Sahte Reçete Soruşturmasının Birinci Yılı: Ozan Özant’tan Değerlendirme
Sahte reçete soruşturmasının birinci yılında Ozan Özant’ın değerlendirmeleriyle sürecin detaylarını keşfedin. Bu kapsamlı analiz, olayın gelişimini ve sağlık sektörü üzerindeki etkilerini irdelemektedir.
Sahte Reçete Soruşturmasının Birinci Yılı: Özant’tan Açıklama
Ozan Özant, Eylül 2023’te başlatılan “sahte reçete” soruşturmasının üzerinden bir yıl geçtiğini belirterek, bu süreçte yaşananları değerlendirdi.
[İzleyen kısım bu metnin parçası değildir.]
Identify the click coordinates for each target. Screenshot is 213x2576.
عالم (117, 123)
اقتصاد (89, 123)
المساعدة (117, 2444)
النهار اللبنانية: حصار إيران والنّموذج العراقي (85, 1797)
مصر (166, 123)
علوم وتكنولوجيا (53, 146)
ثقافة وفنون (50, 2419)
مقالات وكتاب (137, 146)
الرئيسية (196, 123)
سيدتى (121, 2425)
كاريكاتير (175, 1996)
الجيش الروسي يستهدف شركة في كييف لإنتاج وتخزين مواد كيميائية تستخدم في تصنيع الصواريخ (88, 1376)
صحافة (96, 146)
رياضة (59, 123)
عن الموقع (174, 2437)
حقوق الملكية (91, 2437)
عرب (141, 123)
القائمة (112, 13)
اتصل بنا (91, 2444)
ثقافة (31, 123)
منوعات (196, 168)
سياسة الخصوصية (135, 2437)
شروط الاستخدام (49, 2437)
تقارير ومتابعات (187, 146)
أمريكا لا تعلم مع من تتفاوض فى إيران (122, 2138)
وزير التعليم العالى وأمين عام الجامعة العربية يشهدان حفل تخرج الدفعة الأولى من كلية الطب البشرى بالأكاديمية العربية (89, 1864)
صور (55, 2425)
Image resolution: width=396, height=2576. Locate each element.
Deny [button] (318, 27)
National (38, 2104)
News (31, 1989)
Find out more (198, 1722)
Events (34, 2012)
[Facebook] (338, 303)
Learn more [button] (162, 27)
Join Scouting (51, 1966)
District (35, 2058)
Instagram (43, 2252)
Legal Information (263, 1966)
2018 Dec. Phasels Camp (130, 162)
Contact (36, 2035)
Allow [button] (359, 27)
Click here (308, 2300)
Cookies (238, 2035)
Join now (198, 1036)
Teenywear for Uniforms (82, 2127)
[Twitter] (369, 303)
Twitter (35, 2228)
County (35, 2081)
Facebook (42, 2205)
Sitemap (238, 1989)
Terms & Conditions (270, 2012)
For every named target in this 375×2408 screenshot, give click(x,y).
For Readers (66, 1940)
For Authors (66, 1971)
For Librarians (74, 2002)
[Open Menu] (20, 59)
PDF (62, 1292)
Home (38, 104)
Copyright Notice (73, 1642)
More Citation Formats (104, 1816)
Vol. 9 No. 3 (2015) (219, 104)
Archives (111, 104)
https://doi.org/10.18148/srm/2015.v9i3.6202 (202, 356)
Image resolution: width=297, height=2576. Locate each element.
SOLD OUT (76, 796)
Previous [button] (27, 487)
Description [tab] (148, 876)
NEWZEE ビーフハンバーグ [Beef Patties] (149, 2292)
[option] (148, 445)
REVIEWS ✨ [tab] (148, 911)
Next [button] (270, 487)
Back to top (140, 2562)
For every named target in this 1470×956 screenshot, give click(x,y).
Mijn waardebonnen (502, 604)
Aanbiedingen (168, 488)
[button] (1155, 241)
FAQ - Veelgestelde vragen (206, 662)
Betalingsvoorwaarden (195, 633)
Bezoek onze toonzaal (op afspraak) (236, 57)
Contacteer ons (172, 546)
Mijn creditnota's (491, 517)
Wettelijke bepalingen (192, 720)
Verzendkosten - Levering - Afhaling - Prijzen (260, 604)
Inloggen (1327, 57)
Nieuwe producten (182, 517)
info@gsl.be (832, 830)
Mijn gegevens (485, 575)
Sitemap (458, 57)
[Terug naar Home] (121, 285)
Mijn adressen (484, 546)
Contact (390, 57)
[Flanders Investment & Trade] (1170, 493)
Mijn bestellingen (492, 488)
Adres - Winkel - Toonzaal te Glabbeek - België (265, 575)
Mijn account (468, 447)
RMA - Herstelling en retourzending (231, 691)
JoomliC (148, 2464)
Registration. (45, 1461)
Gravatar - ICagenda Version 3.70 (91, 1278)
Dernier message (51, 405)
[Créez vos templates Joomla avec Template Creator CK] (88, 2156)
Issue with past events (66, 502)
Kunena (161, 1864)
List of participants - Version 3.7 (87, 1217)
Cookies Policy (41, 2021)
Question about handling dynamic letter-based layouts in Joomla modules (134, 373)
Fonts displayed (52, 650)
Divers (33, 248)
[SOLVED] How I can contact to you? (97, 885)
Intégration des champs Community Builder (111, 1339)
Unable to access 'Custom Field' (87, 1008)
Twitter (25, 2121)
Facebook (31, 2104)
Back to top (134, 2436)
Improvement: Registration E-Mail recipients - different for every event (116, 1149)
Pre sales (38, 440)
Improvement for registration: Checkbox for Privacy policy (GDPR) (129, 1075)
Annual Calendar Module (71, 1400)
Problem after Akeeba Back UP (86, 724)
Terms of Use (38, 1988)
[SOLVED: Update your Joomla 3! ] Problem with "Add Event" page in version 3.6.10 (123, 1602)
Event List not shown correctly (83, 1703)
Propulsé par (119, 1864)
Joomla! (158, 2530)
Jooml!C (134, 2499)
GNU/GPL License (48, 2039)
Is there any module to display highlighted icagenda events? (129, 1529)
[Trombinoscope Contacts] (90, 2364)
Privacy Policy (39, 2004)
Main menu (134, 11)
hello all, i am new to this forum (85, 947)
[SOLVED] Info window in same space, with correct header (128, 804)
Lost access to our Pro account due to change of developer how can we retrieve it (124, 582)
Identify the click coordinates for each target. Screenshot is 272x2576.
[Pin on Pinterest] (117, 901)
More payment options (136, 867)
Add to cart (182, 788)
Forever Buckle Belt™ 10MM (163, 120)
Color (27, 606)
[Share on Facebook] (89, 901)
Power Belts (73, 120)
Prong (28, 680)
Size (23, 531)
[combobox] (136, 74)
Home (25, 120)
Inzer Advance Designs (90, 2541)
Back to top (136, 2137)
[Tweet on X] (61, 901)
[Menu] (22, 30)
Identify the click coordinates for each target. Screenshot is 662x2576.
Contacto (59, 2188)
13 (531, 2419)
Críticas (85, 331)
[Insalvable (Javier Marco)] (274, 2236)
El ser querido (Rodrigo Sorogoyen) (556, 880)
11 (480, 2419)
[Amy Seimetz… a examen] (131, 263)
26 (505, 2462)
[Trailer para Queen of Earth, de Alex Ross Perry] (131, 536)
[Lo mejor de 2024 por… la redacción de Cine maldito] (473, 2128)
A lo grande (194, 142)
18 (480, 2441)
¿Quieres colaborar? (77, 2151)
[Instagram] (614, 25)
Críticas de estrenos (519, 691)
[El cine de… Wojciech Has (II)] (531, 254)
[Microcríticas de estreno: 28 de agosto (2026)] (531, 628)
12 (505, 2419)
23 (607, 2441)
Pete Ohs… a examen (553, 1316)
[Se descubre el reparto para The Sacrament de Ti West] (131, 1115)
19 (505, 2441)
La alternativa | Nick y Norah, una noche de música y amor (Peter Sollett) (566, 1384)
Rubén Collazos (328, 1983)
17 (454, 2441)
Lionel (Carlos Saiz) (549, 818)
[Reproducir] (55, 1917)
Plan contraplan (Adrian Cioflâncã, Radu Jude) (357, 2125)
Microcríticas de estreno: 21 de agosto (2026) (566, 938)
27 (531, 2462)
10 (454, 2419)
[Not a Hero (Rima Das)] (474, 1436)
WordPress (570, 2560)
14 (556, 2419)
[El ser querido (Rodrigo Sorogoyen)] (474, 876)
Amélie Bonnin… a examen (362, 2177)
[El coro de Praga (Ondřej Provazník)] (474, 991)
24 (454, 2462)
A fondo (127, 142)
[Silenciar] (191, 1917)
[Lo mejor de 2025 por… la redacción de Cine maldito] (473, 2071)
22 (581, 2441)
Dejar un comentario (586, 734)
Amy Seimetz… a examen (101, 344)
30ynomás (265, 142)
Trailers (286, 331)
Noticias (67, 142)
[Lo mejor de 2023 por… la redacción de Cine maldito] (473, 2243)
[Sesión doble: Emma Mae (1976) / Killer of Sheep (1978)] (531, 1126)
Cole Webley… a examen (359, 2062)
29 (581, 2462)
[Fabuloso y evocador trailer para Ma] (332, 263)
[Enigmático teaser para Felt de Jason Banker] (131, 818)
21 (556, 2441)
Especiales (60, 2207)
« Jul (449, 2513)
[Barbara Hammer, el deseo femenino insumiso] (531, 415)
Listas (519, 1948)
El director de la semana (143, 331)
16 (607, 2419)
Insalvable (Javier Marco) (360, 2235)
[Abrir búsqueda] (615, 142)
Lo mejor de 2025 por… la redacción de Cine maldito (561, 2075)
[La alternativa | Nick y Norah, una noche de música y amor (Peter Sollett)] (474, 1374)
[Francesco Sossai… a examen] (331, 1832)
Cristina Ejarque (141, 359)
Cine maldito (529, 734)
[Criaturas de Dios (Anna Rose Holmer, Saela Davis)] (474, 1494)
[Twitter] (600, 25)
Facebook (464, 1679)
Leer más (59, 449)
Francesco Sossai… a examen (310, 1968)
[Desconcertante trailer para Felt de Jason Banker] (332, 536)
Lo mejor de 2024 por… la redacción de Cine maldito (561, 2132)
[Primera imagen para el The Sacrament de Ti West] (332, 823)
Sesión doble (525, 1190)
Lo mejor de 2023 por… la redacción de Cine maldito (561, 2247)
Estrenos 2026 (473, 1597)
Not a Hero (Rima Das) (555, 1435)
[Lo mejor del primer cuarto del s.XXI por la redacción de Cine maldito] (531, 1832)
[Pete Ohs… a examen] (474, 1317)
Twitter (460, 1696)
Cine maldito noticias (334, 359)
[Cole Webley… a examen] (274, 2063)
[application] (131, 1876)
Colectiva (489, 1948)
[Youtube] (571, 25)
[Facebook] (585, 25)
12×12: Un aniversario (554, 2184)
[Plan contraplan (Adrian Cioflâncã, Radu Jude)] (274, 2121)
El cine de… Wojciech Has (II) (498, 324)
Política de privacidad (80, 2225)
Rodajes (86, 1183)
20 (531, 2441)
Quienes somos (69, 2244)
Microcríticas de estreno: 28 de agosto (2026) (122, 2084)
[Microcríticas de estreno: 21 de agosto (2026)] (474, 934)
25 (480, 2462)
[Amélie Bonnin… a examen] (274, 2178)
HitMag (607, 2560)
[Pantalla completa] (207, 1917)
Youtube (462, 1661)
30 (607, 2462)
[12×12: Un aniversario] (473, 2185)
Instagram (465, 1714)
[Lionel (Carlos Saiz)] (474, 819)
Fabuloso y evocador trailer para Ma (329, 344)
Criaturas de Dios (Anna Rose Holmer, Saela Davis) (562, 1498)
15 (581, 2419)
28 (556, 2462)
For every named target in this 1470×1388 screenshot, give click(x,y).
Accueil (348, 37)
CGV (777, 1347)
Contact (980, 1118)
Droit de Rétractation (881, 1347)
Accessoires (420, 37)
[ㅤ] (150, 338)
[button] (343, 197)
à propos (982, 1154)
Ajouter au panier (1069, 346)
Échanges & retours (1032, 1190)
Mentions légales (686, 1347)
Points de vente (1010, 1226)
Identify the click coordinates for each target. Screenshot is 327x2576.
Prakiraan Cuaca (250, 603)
Özant, soruşturmanın başlarında medyada “Tarihin en büyük vurgunu”, “Devleti soydular”, “Sağlıkta çete”, “İlaç skandalıyla ilgili şikâyet”, “Sahte reçete operasyonunun 10 aylık maliyeti 100 milyon” gibi çarpıcı başlıklarla yer aldığını hatırlattı.
Ancak “Kara Eylül” olarak anılan bu dönemin üzerinden bir yıl geçmesine rağmen, ne bir eczacı, ne bir hekim, ne bir bürokrat ne de bir siyasetçinin mahkemeye sevk edilememiş olmasının endişe verici olduğunu ifade etti.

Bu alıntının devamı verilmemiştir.